I’ve been measuring the delay in TV video for years. The slowest I’ve seen was more than 200ms – that’s one fifth of a second. Good luck trying to win the draw in a first person shooter game if the TV adds 200ms to your own 200-300ms reaction time! But that was worst case. In recent years, with the standard settings – including motion smoothing – the delay on a 4K TV has typically been a little over 100ms. But TV makers aren’t dumb. Ever wondered what the “Game” picture mode does? Basically, it switches all the picture processing off, apart from that subset required to make the picture actually appear. No motion smoothing. No noise reduction. Little to no other image “improvement”. That has typically reduced the lag to around 40ms.
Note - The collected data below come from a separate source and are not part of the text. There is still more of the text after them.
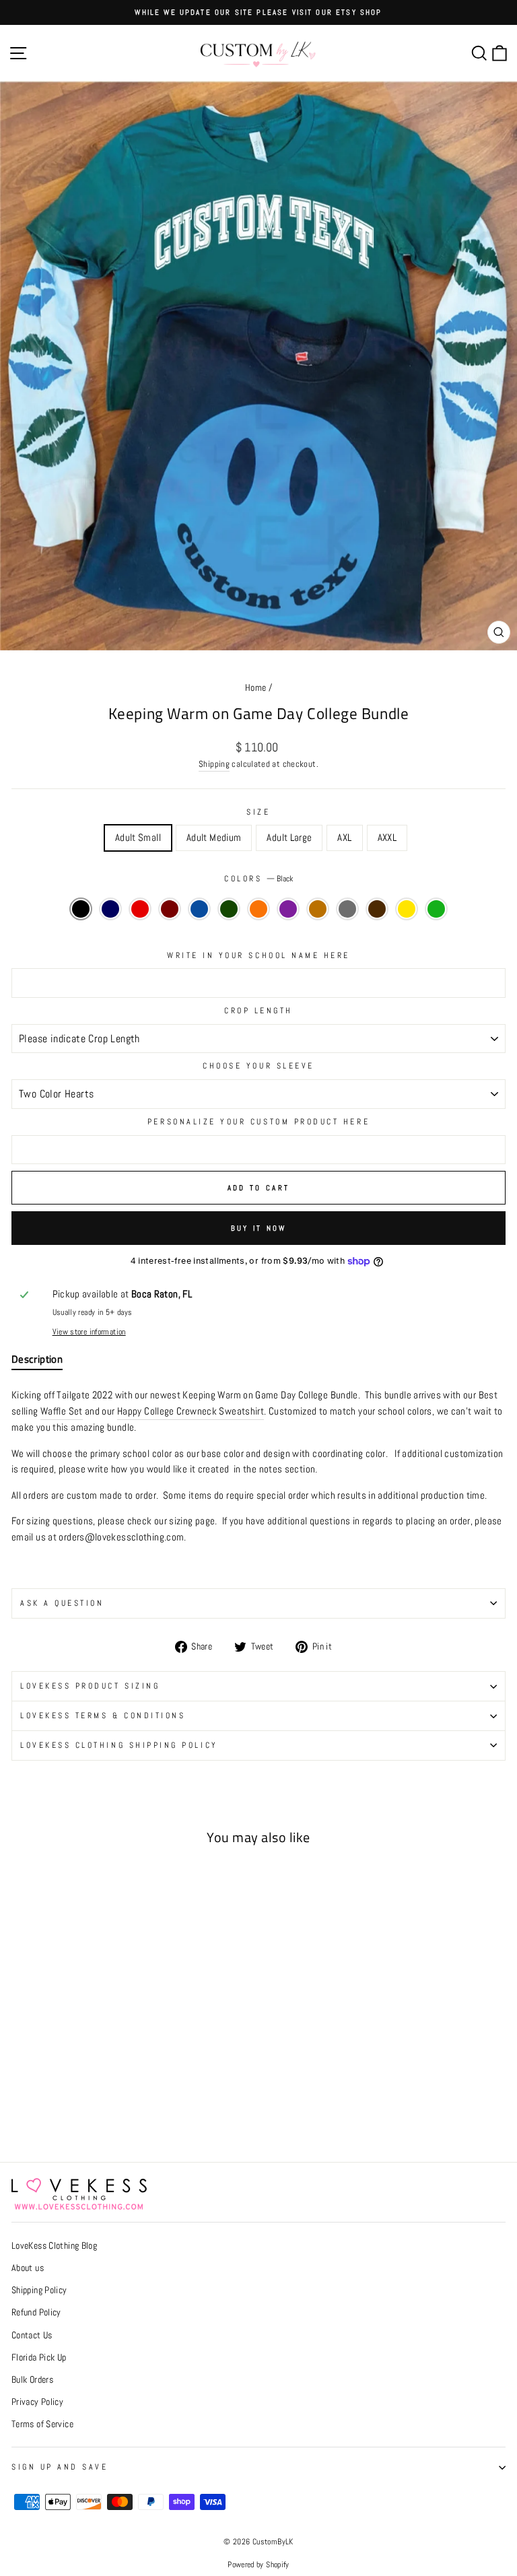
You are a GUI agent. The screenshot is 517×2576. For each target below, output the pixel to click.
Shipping (214, 764)
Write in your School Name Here (258, 955)
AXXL (387, 838)
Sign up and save (59, 2467)
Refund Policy (36, 2312)
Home (255, 687)
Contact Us (32, 2335)
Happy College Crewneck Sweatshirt (190, 1411)
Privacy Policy (37, 2402)
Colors (258, 878)
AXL (344, 838)
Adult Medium (213, 838)
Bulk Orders (32, 2379)
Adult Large (289, 838)
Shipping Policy (39, 2290)
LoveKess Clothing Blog (54, 2245)
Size (258, 812)
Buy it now (259, 1228)
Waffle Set (61, 1411)
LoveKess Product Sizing (90, 1686)
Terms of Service (42, 2424)
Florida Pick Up (39, 2357)
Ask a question (62, 1603)
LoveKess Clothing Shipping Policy (119, 1745)
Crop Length (258, 1010)
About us (27, 2268)
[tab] (37, 1362)
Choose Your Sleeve (258, 1065)
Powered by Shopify (258, 2564)
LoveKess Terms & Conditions (102, 1715)
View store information (89, 1331)
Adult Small (138, 838)
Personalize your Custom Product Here (258, 1121)
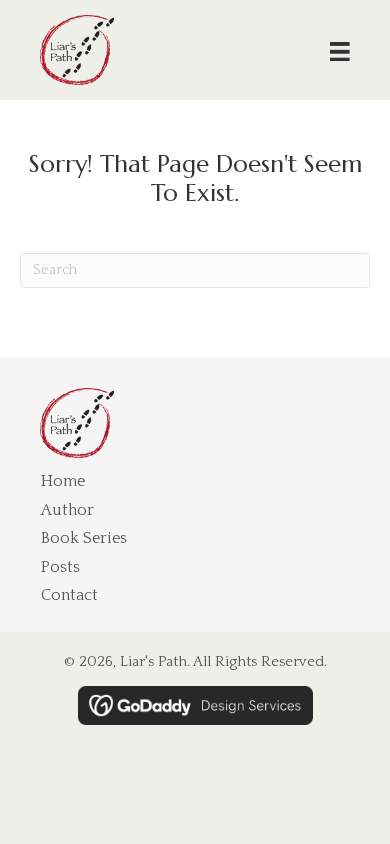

That’s a great improvement, but it’s still something like 20% of the natural human reaction time.


How fast can the LG OLED65CX be?

By way of comparison, I use a basic 32-inch Samsung LCD TV as a monitor for two of my computers. It is full HD in resolution, and has little in the way of picture processing. It’s very snappy indeed, with only a 30-millisecond lag.

The LG OLED65CX? In standard picture mode – this includes motion smoothing – its lag is 96.6 milliseconds at the centre of the screen – 92.8ms at the top and 100.3ms at the bottom. It takes time to fill in the eight million pixels of a 4K display. Switch to “Game” mode and the TV manages to pull off an astonishing 13.2ms lag at the middle of the screen, with 9.6ms at the top and 17.0ms at the bottom.

Gamers are going to be very satisfied with this TV. Note, my gadget tests using a 1080i60 signal. If the game is running at a higher frame rate – up to 120fps is supported – then lag is likely to be even lower. LG says as little as 7ms.

LG OLED65CX picture processing

Very few reviewers report on this stuff. I suspect it’s because very few reviewers understand it. But here’s the thing. Almost all TVs are designed in nations which use 60 hertz mains power. Here in Australia we use 50 hertz. What has that got to do with TVs? Well, back in the olden days, TV frame rates were locked to the mains frequency. That is, 60 hertz in the US, Japan, South Korea. That’s where most of our TVs come from. But Australian broadcast TV – as with Europe and India – is at 50 hertz.

More than that, it’s 50 hertz interlaced. That means that half the frame is sent, then one fiftieth of a second later the other half the frame is sent. How these two half-frames are re-assembled into a whole frame actually has a visible impact on picture quality. A significantly stronger one than many of the things with which reviewers primarily concern themselves.